Closed garethsb closed 1 year ago
FWIW, Kubernetes annotations have a limit of 63 characters for the name (seems broadly equivalent to the part after the urn:x-nmos:tag:user:
prefix for our user tag names). According to this post there isn't a per-value limit, only a limit per resource of 256 kB. Certainly the latter obviously isn't appropriate for resource-constrained devices!
An absolute minimum requirement would be for a Controller or Tool to be able to implement its own annotation scheme; i.e. set the label of a resource to some unique value, imposing a minimum number of characters like 64 for the label and have a flag indicating if a resource has been annotated. From there a Controller / Tool can have its on database for annotations based on the unique label and flag.
I'm not a fan of putting too much requirements on the device. It seems that allowing the Controller to do the annotation job itself would be a better approach.

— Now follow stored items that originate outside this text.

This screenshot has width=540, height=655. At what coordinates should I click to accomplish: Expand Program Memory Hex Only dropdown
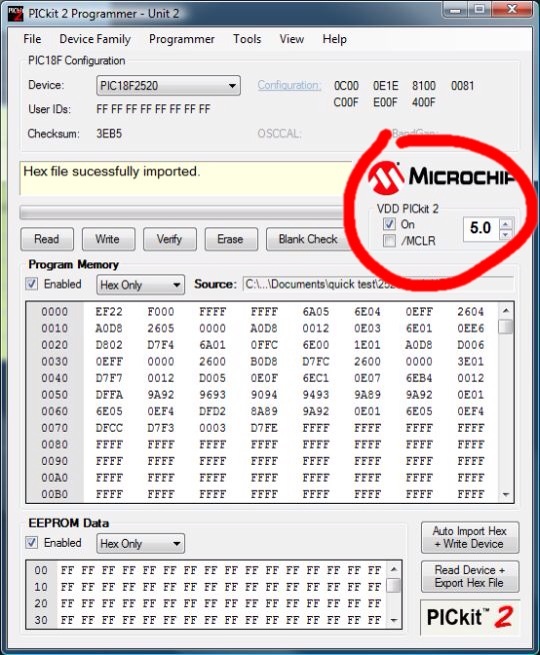pos(140,285)
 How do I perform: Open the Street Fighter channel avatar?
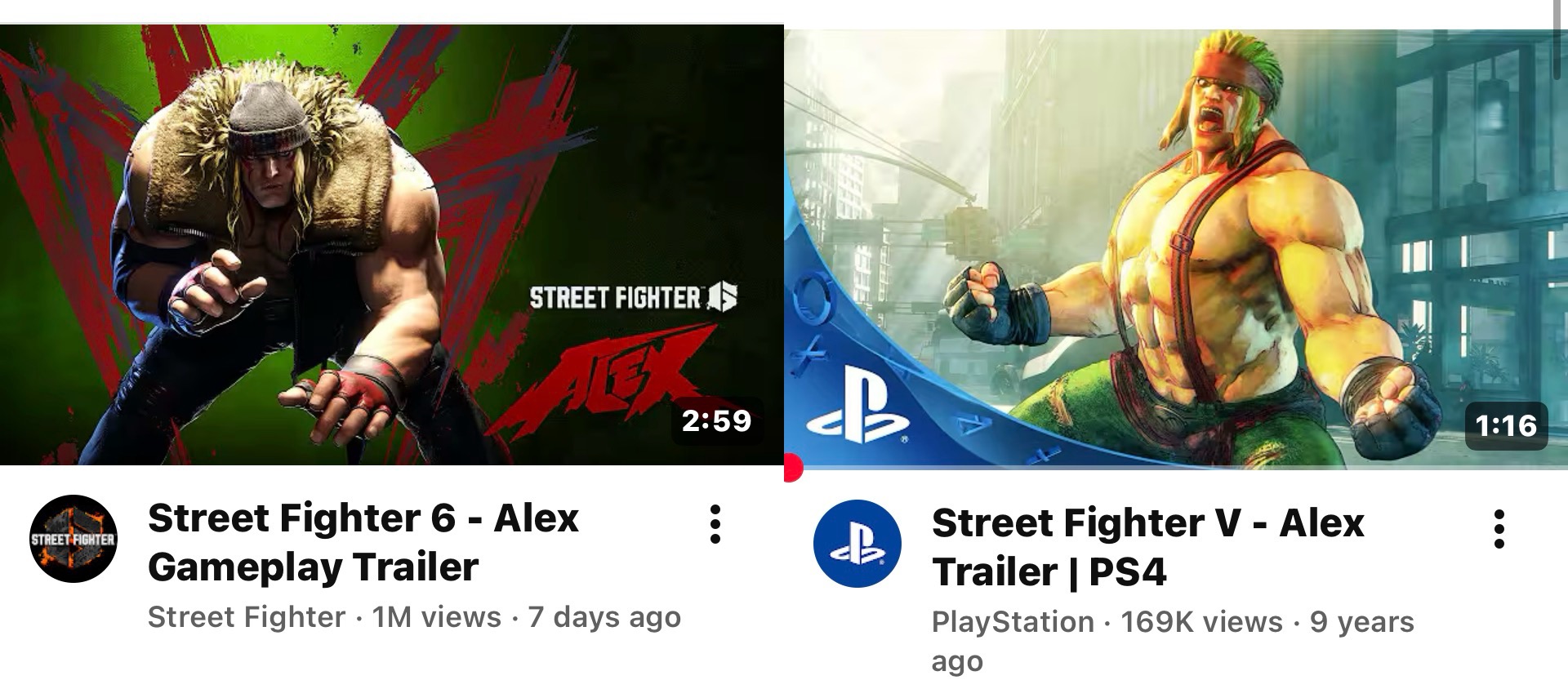click(x=74, y=538)
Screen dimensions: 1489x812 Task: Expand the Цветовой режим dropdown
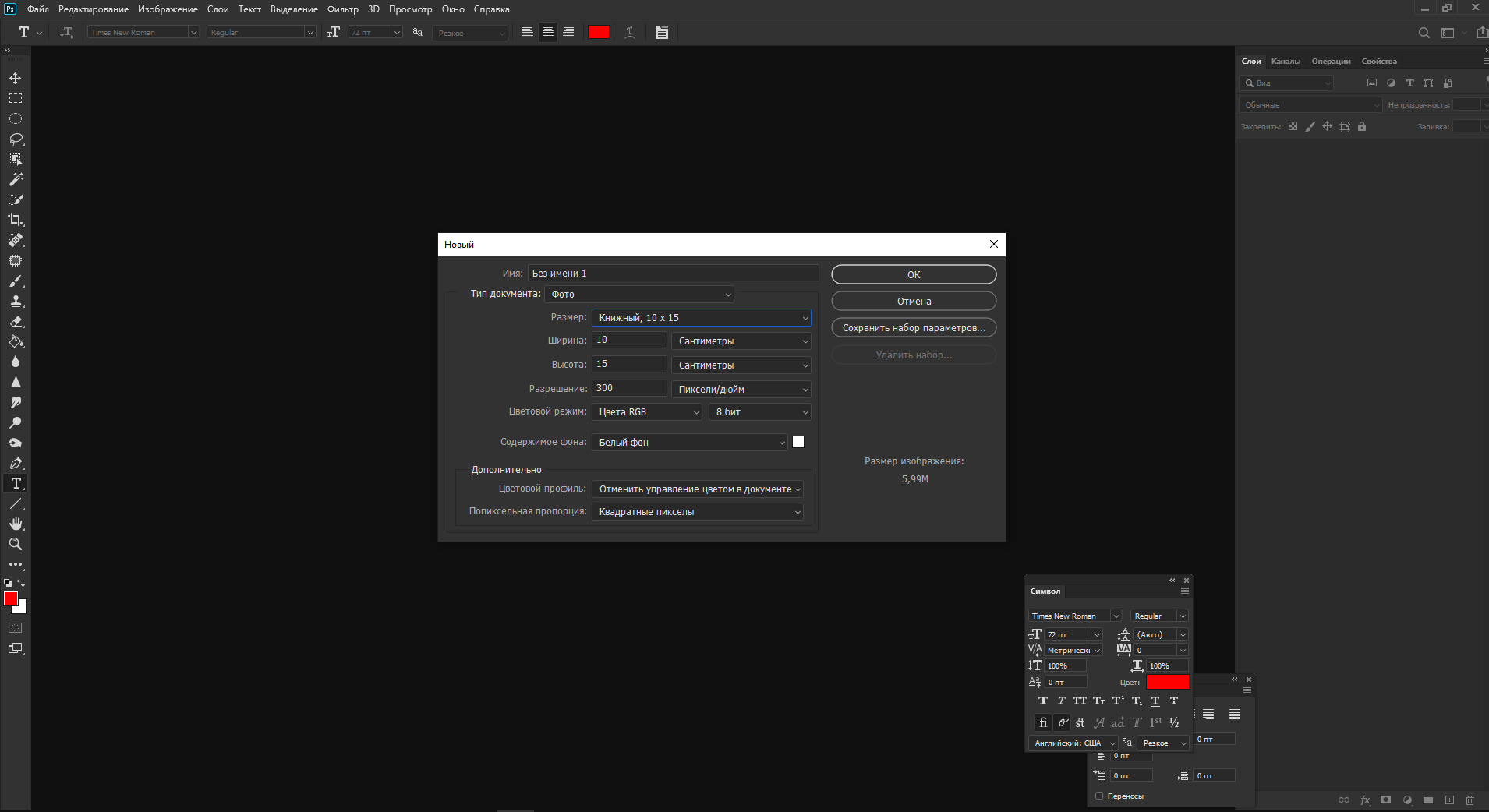point(647,412)
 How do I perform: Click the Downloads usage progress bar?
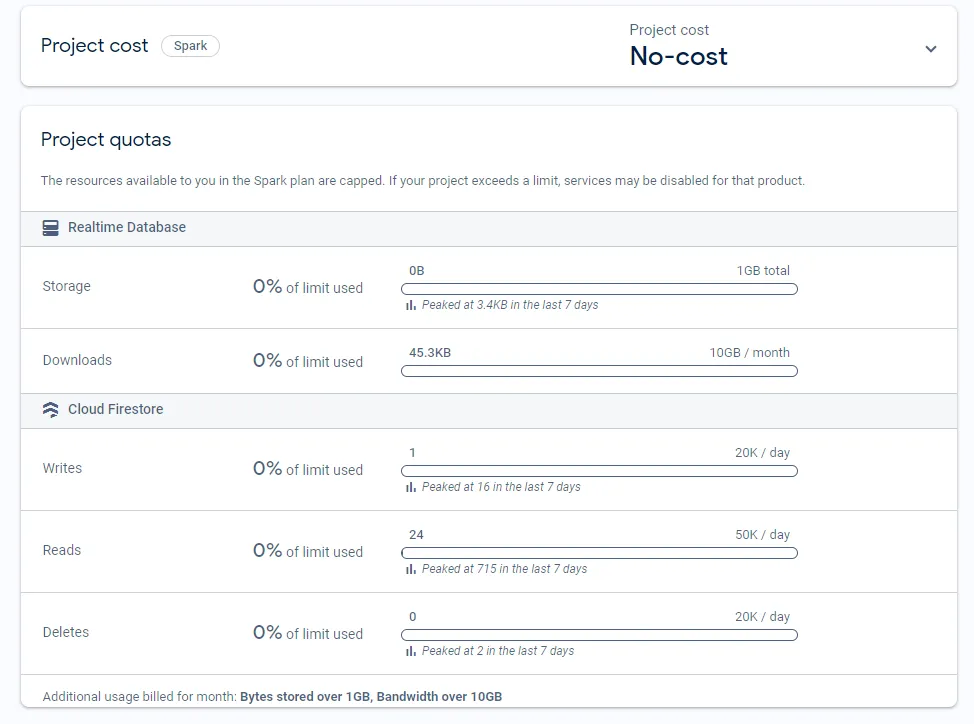pos(599,371)
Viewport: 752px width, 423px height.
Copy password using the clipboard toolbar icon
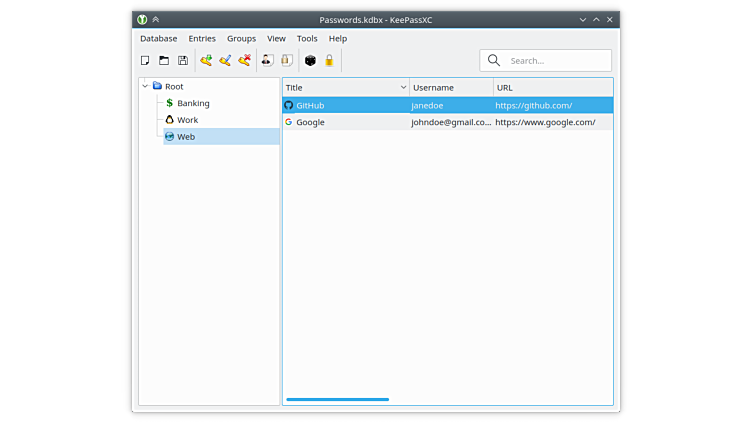[286, 61]

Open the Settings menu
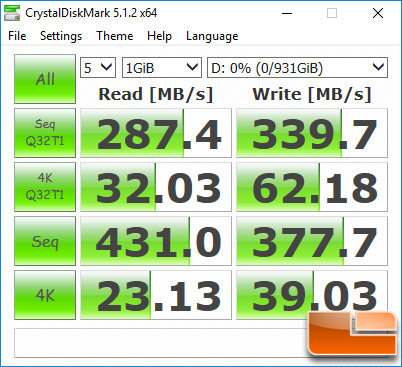click(x=61, y=36)
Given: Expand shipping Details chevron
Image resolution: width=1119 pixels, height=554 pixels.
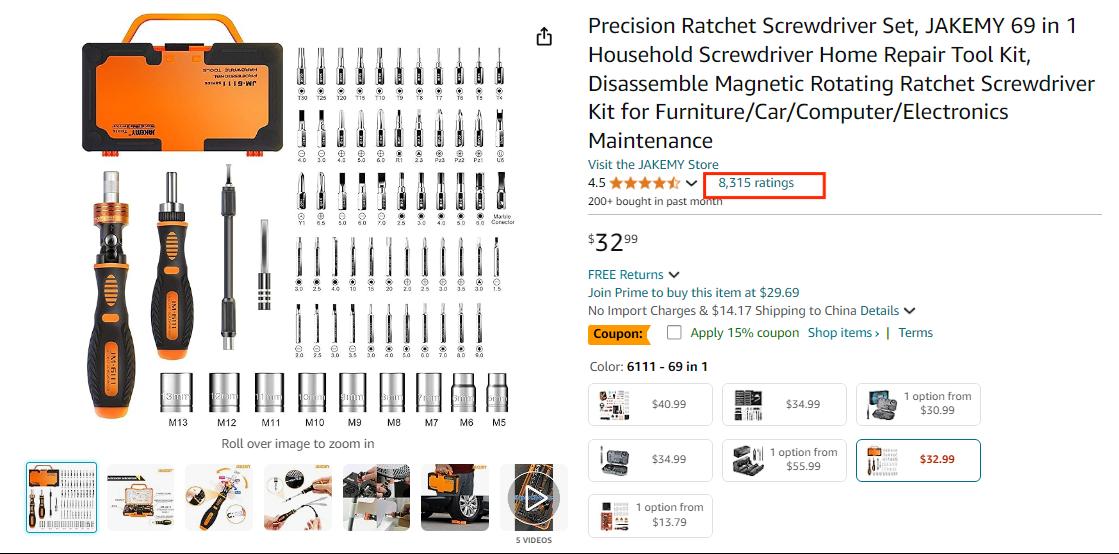Looking at the screenshot, I should coord(909,311).
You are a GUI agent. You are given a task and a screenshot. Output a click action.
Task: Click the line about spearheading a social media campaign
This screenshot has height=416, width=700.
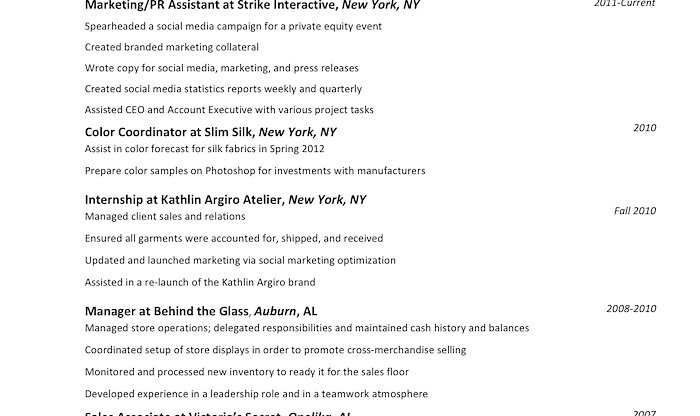pos(233,26)
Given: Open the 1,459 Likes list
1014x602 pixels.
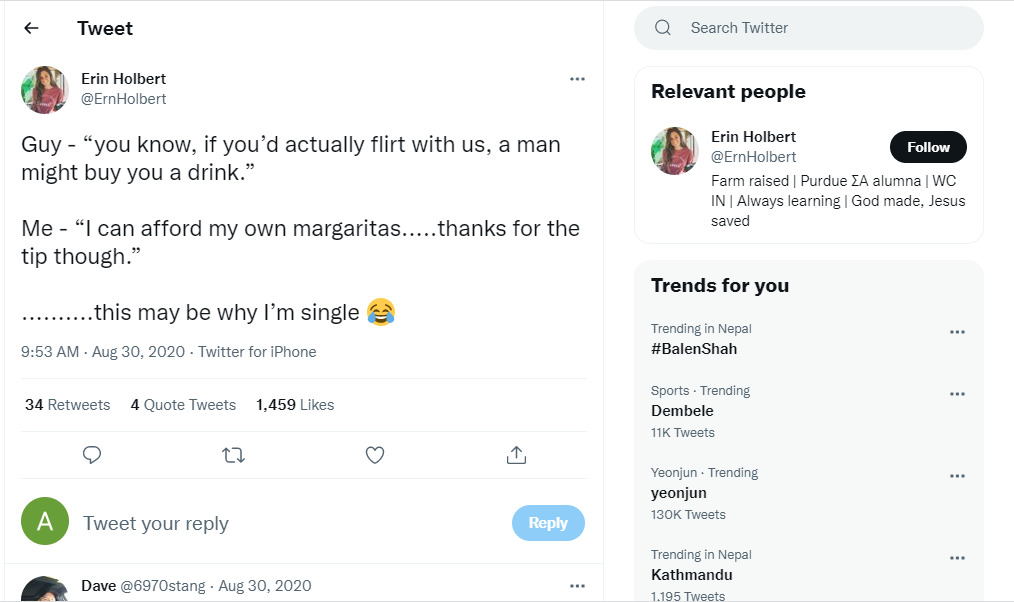Looking at the screenshot, I should point(295,405).
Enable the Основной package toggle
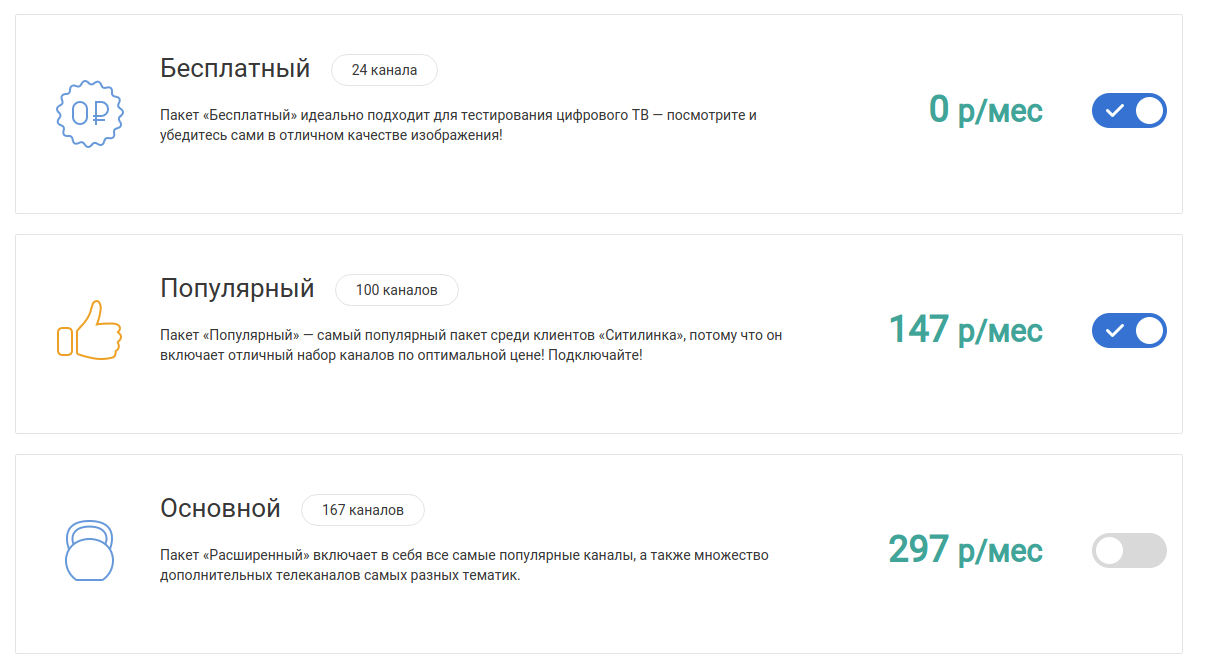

Those Tools and Controller could even persist the annotations using some global system registry to get cross-Tool/Controller interop.
Um, that sounds like a completely different approach!
Obviously, resources already have unique identifiers that Controllers can associate with whatever external "annotations" they like.
The group previously discussed and rejected implementing an open API for this on the Registry to PATCH "overlays" into what's returned from the Query API. It has benefits - primarily, no waiting for support from device vendors - and some challenges to be worked out - e.g. version
and lifecycle/persistence management.
That discussion may be worth reopening, but what's wanted here are minimum specs for devices if we go ahead with the proposed Annotation API spec.
Sorry to be off-topic, I was not aware that this was discussed.
Here is my take on the bullet point list from the original post:
Thanks, Tim.
- a minimum number of values per user tag that MUST be supported 10
I'm intrigued by this one, what is the use case for so many values for each tag?
Sorry to be off-topic, I was not aware that this was discussed.
@alabou, personally I'm still interested in exploring this approach and seeing whether there are simple but effective lifecycle and update semantics.
have we defined reset behaviour ?
From Behaviour - Resetting Values:
- For labels and descriptions, the implementation MUST either restore an initial or configured default value, or set the value to the empty string.
- For a named tag, the implementation MUST either restore an initial or configured default array of values, or remove the named tag from the resource.
Thanks @garethsb I was sure we had discussed resetting, but it was late last night. I did mull over these minimum values, I felt that 24 chars for valeus might be too restrictive in some circumstances, hence the 32 - everywheer for consistency. For tag values, I started with a quantity of 3, but I thought such a low number would come back and bite us. Happy to discuss further -am I aiming too high, given the restricted resources of much of the equipment involved?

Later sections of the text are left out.